Collaborative negotiation is an innovative model of negotiation, based on identification and satisfaction of interests and needs, rather than on "winning". It was pioneered by Roger Fisher and William Ury at Harvard Law School and has since become a leading model for success in negotiation.


What if the other side doesn't want to collaborate?

We abandon the language of "my side" and "the other side". All parties are in it together, trying to create maximum value - no one at the expense of the other. This is done by way of "value creation" - going beyone the simple give-and-take of zero-sum negotiations, and bringing other, innovative elements into the mix.


Why won't you as my lawyer fight for me?

When there is a fight, someone loses and someone wins -"zero-sum" and there isn't even a guarantee that you will "win" - even with a shark of an attorney. But what if everyone involved identified what they needed, and worked together to meet those needs, and maybe even go beyond them.


Collaborative Negotiation


Fischer and Ury, in their groundbreaking book Getting to Yes, outlined four elements of a collaborative, as opposed to competitve, negotiation:


a. Separate the people from the problem: at the negotiating table (or around the dinner table, for that matter) we tend to identify the conflict with another person - "he is so inflexible", "she won't do x" or "we have to change their mind." The first step in reaching a collaborative solution is to reframe the dispute in terms of identifying the actual problem ("I do not have the resources to pay the advertised rent") and to see its resolution as a problem to be solved by both parties working together.


b. Focus on interests, not positions. Once the problem has been isolated, the parties' approach should involve an analysis of interests rather than positions:

"I can't pay that" is a position. "If I were to pay that amount, I would not have enough left over for food and utilities I need" represents an interest.

"I never take less than $x per square foot" is a position. "I need a certain income in order to be able to maintain the property" is an interest.


Statements of interests are often identifiable by the indication of needs although an interest is not always fulfilling a particular need.

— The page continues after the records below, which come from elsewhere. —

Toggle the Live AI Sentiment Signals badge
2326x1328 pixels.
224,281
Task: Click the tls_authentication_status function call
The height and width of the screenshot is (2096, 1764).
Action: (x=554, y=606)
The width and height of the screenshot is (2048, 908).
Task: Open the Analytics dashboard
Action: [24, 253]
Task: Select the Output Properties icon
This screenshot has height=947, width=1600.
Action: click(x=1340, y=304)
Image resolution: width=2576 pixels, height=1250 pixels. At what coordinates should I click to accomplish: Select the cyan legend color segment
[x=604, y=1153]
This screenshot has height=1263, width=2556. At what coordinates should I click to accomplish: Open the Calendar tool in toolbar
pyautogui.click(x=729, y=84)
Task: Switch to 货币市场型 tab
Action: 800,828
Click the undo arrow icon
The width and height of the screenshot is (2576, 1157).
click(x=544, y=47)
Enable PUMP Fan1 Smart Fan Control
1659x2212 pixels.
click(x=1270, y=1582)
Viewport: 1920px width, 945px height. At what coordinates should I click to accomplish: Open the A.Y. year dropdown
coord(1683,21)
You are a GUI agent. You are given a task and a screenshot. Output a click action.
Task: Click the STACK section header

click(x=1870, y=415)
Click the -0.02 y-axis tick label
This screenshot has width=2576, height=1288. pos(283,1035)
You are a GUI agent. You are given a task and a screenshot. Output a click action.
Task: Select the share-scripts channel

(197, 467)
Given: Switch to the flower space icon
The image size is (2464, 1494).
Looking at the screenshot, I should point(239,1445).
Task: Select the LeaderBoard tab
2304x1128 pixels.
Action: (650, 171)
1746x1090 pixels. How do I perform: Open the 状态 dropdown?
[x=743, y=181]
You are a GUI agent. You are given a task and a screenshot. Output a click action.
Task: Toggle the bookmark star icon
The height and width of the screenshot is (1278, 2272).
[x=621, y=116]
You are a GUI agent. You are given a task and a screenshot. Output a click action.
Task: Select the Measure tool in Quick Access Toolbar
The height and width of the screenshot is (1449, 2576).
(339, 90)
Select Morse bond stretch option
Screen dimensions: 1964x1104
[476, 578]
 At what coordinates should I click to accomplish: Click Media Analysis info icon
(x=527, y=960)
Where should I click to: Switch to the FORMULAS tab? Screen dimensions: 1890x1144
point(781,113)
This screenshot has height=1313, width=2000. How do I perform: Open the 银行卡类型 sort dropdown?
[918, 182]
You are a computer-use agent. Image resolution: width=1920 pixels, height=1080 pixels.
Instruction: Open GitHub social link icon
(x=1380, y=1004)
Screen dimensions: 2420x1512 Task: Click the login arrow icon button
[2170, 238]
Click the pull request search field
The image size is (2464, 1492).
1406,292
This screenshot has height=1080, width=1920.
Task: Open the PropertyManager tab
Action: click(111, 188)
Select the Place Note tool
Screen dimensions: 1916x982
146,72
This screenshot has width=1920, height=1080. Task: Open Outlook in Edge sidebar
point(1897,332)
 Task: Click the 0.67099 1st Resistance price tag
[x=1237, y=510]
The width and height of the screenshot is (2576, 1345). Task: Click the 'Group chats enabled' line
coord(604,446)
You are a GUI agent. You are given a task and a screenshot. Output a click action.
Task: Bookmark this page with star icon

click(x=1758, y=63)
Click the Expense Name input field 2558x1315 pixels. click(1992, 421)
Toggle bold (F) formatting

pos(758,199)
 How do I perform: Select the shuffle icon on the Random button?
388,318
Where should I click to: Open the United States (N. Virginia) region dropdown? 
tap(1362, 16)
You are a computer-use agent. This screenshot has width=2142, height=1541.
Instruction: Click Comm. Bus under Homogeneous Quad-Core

c. Invent options for mutual gain: Having identified the interests at play, ways of addressing those interests are examined in the framework of the entire relationship of the parties. In the example above, while the prospective tenant might not have the cash to pay the asking price, they might be able to provide a service to the landlord on a discounted basis. It is possible to imagine a situation where the tenant, would be able to provide web design services for the landlord, thus relieving his business from the cost of such a site, and perhaps even improving the site's income-generating potential.

In this way, instead of "splitting the difference", a zero-sum outcome where both sides lose (the tenant pays more than they wished to, and the landlord receives less than they had planned on), each side walks away with more than when they entered the room (the tenant has an apartment which would normally cost more than they could afford, as well as some additional income; the landlord has a revamped and lead-generating site.)


d. Insist on using objective criteria - Sometimes, when the parties have "agreed to agree", there is still some distance between their respective "best offers" - even with interest based negotion and value-adding options thrown into the mix. In these cases, use of an objective criterion - an outside assessment, a statutory child support calculation, a vehicle price "blue book", a government actuarial table - may be easier to agree upon than to agree on a number itself. By referring to an external, objective norm, neither side "loses face" and each party can justify its acceptance to itself and to others.


By using these techniques, and other refinements, studies have shown that the chances for a positive outcome - an agreement which not only is acceptable to the parties, but rather, an agreement that addresses their needs and satisfies them - are much higher. As such, the chances of the agreement being performed without difficulty (e.g. recourse to litigation) are also much higher. Finally, it changes the atmosphere in the negotiating room from one of suspicion and aggression, to one of collaboration and cooperation.